● **Exercise objective**: Pictures are to be dropped, and only the lines from the one containing "The height and" through the end of the data below are to be reproduced as written.

● **Data for processing**:
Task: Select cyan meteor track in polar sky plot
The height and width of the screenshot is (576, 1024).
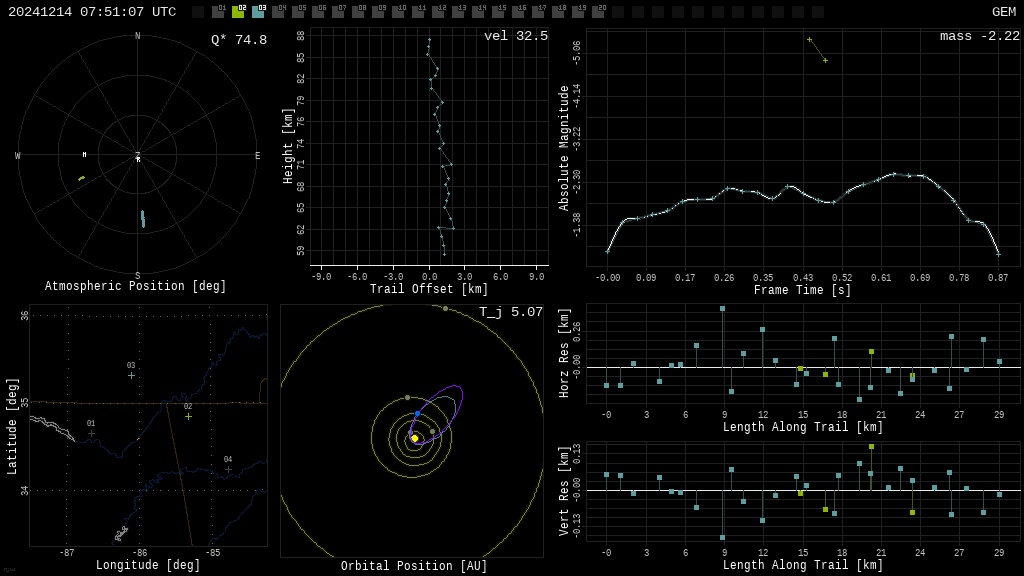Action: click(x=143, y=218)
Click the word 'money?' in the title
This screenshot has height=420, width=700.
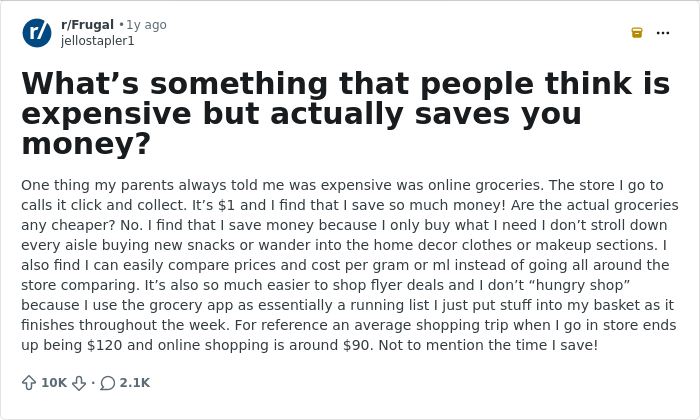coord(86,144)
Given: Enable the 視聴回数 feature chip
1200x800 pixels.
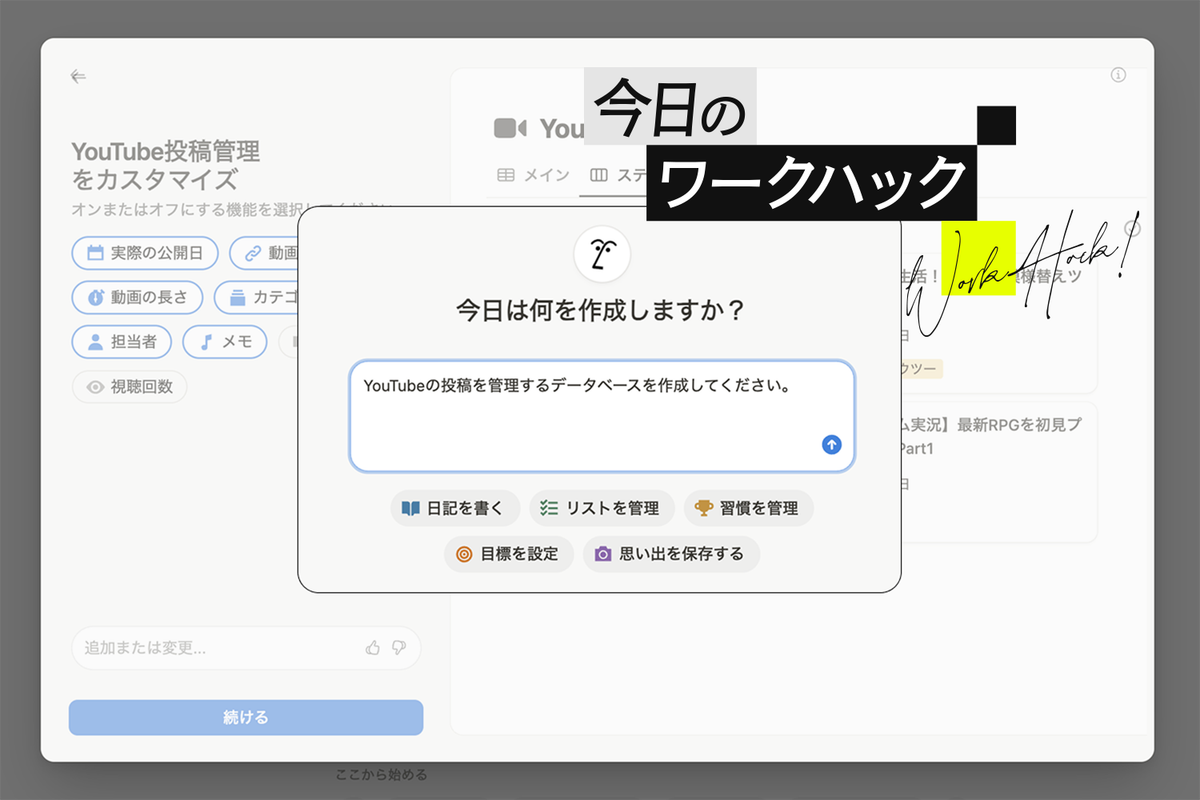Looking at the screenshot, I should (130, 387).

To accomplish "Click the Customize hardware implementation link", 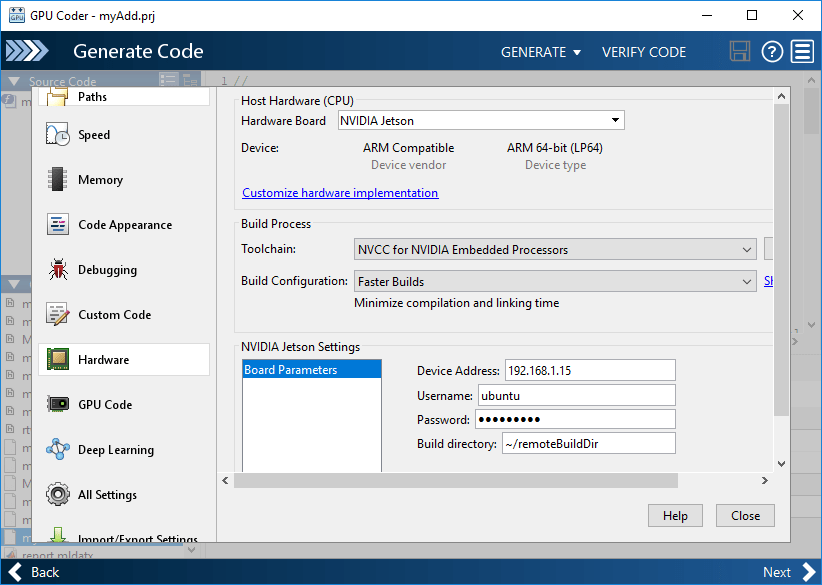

● **Result of the exercise**:
The height and width of the screenshot is (576, 1024).
Action: click(x=143, y=218)
Click the word 'money?' in the title
This screenshot has height=420, width=700.
coord(86,144)
Given: Enable the 視聴回数 feature chip
1200x800 pixels.
Looking at the screenshot, I should (130, 387).

To accomplish "Click the Customize hardware implementation link", 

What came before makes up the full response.